**Work item:** Below are the records. Retype exactly the lines between the lines holding "Viewport: 365px width, 205px" and "Given: Open the ASC-020 product link", inclusive.

Start of Block

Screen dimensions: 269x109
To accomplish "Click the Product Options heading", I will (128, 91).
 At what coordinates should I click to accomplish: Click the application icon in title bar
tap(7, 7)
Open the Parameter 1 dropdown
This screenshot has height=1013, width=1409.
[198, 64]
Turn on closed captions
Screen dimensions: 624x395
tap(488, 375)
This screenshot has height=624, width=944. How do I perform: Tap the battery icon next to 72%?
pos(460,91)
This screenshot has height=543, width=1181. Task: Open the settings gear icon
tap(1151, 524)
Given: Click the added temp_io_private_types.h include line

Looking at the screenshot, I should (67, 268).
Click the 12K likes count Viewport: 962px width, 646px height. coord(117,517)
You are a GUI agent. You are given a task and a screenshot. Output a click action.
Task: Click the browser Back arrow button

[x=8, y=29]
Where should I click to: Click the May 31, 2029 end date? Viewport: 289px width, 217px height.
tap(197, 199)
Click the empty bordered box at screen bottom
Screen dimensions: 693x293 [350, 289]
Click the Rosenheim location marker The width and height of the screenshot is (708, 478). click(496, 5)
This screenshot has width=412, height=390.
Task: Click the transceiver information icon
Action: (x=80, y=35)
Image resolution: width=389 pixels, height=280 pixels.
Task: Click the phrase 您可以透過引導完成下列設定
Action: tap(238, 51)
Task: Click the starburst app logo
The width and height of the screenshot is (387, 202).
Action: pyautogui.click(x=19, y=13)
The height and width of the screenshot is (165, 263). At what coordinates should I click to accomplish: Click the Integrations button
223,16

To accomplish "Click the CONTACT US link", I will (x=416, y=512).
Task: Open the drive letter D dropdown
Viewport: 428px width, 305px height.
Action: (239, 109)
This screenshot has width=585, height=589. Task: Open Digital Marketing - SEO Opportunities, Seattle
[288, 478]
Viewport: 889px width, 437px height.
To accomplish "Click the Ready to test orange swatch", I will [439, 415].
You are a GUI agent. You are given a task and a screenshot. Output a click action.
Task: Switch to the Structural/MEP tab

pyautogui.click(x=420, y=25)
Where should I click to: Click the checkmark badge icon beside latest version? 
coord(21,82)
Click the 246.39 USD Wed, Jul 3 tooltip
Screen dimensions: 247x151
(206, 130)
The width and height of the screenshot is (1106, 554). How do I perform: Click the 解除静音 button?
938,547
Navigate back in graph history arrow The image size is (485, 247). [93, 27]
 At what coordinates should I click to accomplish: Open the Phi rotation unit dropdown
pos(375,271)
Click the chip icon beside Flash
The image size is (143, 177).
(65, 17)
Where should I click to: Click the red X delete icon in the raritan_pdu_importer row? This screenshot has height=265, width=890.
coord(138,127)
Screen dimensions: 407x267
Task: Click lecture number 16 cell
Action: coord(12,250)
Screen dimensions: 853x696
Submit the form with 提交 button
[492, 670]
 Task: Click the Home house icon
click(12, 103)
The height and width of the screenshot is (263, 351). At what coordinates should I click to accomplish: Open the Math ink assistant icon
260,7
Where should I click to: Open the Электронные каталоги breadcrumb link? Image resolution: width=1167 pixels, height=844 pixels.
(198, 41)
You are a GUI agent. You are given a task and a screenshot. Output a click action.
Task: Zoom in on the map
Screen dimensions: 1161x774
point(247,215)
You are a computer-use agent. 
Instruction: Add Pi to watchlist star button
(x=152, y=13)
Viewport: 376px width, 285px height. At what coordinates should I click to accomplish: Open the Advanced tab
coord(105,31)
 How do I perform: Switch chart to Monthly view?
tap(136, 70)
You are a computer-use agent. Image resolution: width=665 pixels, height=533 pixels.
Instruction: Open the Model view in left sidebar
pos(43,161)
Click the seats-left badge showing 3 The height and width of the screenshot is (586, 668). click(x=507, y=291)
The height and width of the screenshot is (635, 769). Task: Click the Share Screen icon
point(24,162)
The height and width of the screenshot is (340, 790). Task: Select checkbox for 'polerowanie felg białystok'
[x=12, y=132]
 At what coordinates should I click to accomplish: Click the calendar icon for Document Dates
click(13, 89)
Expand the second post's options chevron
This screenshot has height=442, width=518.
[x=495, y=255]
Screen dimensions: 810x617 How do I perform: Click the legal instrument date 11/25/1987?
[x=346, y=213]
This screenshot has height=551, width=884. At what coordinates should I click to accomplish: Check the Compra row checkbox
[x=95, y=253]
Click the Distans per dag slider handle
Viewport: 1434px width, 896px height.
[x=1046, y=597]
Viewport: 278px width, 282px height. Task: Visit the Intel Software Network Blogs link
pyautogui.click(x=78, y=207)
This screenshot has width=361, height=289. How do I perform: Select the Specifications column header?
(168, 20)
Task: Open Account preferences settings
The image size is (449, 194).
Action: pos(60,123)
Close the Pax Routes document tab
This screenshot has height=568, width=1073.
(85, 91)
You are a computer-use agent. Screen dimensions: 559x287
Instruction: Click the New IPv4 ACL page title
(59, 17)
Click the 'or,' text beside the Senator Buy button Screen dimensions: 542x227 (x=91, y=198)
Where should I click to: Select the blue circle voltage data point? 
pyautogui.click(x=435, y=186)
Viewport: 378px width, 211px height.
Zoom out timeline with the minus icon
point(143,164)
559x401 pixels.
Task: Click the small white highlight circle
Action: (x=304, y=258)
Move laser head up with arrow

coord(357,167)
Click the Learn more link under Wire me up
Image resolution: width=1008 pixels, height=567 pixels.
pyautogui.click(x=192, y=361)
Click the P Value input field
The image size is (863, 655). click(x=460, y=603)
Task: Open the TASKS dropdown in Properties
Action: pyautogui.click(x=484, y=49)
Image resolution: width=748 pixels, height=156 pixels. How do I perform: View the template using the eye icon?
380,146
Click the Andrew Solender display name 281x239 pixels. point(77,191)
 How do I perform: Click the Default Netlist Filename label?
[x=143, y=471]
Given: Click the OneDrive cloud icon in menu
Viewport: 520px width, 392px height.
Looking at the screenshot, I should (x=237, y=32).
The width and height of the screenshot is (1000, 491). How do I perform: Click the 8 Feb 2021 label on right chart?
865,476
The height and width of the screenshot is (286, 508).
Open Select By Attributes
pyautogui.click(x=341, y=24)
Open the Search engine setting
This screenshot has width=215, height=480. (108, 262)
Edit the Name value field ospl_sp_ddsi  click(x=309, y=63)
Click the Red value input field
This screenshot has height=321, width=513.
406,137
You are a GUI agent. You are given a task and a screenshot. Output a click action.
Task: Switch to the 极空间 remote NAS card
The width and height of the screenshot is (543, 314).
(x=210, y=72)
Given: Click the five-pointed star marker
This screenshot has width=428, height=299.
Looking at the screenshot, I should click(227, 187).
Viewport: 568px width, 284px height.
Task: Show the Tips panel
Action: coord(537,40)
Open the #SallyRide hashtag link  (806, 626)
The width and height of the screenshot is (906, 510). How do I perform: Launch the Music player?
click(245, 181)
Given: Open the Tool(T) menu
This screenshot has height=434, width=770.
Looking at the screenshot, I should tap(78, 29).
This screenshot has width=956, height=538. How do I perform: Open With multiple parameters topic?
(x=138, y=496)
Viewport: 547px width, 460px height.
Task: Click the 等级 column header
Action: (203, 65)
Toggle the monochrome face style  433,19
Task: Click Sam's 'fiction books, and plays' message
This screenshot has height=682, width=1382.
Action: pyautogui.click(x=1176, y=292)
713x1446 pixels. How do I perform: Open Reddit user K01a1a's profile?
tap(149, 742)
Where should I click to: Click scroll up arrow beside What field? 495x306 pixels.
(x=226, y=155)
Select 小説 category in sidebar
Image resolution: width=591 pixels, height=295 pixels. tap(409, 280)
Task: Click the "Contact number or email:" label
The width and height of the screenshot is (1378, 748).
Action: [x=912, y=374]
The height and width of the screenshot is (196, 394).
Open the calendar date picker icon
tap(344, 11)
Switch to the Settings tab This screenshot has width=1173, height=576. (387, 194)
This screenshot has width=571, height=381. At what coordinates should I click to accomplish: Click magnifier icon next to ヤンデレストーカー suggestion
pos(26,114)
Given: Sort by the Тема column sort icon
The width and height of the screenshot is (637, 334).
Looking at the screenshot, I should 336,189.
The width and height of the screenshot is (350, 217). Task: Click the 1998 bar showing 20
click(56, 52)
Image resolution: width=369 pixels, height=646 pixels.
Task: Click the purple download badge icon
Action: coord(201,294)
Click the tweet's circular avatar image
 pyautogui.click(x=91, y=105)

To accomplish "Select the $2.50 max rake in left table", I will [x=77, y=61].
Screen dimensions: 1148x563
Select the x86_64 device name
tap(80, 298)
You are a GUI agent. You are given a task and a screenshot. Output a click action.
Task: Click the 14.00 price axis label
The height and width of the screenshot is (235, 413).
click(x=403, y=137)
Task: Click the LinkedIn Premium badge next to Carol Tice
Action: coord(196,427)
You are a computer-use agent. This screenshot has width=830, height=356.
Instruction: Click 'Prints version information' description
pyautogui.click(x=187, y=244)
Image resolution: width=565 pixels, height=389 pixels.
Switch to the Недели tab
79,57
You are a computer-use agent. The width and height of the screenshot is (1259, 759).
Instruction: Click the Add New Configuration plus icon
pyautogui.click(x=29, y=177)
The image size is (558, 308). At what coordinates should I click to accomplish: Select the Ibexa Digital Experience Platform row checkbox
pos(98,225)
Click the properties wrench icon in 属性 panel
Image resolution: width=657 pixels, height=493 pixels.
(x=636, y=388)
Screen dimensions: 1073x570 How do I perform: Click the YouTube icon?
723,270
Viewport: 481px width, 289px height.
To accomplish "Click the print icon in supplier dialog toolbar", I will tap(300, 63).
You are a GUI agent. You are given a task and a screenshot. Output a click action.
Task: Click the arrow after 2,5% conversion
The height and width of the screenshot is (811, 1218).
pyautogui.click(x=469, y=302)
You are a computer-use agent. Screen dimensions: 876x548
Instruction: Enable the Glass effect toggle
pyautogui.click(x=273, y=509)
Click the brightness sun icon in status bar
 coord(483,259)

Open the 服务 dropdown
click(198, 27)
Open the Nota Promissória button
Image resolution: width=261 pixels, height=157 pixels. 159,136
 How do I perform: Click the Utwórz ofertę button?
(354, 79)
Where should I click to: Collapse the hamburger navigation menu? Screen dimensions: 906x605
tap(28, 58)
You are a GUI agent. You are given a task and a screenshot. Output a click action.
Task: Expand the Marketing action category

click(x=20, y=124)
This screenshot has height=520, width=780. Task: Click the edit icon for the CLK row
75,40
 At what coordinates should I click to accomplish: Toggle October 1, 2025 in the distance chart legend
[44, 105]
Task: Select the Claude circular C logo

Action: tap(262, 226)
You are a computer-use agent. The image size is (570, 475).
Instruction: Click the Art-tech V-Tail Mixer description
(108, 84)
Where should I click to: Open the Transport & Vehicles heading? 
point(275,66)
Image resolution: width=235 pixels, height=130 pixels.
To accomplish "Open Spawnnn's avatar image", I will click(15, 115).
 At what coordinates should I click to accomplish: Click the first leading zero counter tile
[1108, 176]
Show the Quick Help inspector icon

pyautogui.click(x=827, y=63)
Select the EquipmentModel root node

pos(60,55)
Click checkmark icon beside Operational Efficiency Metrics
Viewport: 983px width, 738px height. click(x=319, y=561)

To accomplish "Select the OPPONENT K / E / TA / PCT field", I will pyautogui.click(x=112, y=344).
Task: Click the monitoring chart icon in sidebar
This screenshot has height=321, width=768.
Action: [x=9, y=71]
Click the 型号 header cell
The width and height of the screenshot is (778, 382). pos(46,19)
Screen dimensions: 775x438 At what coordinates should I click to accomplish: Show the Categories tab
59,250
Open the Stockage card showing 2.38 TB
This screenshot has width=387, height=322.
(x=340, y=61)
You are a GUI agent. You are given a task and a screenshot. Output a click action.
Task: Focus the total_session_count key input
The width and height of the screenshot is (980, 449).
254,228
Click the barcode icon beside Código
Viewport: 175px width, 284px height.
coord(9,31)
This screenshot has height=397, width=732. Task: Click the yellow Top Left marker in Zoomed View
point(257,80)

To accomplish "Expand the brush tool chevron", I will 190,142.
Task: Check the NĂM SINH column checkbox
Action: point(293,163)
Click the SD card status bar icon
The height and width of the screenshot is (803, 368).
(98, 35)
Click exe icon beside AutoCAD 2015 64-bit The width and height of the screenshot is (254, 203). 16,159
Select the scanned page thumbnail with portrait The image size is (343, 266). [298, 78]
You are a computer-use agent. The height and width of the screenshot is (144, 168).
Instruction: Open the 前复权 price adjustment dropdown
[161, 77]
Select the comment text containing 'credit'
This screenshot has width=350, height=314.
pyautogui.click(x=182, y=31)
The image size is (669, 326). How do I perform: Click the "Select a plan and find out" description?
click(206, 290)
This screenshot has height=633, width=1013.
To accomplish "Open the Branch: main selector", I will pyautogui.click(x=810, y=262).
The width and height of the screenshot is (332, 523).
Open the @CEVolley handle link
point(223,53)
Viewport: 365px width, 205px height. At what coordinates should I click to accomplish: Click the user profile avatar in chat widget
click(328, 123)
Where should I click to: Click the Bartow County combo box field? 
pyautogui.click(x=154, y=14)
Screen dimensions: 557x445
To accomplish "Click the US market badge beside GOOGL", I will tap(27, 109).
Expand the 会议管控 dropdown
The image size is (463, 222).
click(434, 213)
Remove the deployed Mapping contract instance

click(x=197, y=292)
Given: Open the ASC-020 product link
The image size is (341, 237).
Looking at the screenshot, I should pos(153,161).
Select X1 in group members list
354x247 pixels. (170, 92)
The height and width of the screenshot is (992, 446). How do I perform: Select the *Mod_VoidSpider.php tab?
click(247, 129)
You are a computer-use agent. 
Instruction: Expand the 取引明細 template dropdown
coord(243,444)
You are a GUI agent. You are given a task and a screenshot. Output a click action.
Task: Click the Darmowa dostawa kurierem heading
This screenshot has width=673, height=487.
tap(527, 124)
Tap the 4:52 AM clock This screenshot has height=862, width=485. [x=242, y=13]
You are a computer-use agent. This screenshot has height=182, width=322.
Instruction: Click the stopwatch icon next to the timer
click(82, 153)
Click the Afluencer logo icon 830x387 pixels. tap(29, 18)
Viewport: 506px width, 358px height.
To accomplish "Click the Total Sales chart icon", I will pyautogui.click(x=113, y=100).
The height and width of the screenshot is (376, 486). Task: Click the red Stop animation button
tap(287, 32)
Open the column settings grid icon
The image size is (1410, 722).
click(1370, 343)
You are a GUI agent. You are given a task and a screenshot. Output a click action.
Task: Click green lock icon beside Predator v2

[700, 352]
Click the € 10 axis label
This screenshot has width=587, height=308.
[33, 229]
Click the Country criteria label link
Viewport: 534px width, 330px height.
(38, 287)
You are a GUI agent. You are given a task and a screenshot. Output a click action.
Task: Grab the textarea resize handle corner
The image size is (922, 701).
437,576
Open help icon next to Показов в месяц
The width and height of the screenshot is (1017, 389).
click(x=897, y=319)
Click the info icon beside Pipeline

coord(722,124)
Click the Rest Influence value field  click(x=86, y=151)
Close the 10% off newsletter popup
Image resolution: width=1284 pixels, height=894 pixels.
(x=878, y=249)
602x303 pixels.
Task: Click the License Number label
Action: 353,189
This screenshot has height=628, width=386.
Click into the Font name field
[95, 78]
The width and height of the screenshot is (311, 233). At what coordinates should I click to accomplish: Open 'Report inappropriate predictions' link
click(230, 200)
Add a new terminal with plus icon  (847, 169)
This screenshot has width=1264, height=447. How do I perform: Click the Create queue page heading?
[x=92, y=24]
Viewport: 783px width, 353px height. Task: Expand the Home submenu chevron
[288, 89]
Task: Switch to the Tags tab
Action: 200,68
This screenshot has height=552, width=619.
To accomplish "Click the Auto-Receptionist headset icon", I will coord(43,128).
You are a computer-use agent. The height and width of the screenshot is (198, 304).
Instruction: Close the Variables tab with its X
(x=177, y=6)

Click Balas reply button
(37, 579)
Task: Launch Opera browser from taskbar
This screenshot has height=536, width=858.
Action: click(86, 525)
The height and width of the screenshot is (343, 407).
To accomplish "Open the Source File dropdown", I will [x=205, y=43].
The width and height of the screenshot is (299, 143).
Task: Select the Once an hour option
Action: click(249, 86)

End of Block

**Response to the task:**
Viewport: 365px width, 205px height. At what coordinates should I click to accomplish: Click the user profile avatar in chat widget
click(328, 123)
Where should I click to: Click the Bartow County combo box field? 
pyautogui.click(x=154, y=14)
Screen dimensions: 557x445
To accomplish "Click the US market badge beside GOOGL", I will tap(27, 109).
Expand the 会议管控 dropdown
The image size is (463, 222).
click(434, 213)
Remove the deployed Mapping contract instance

click(x=197, y=292)
Given: Open the ASC-020 product link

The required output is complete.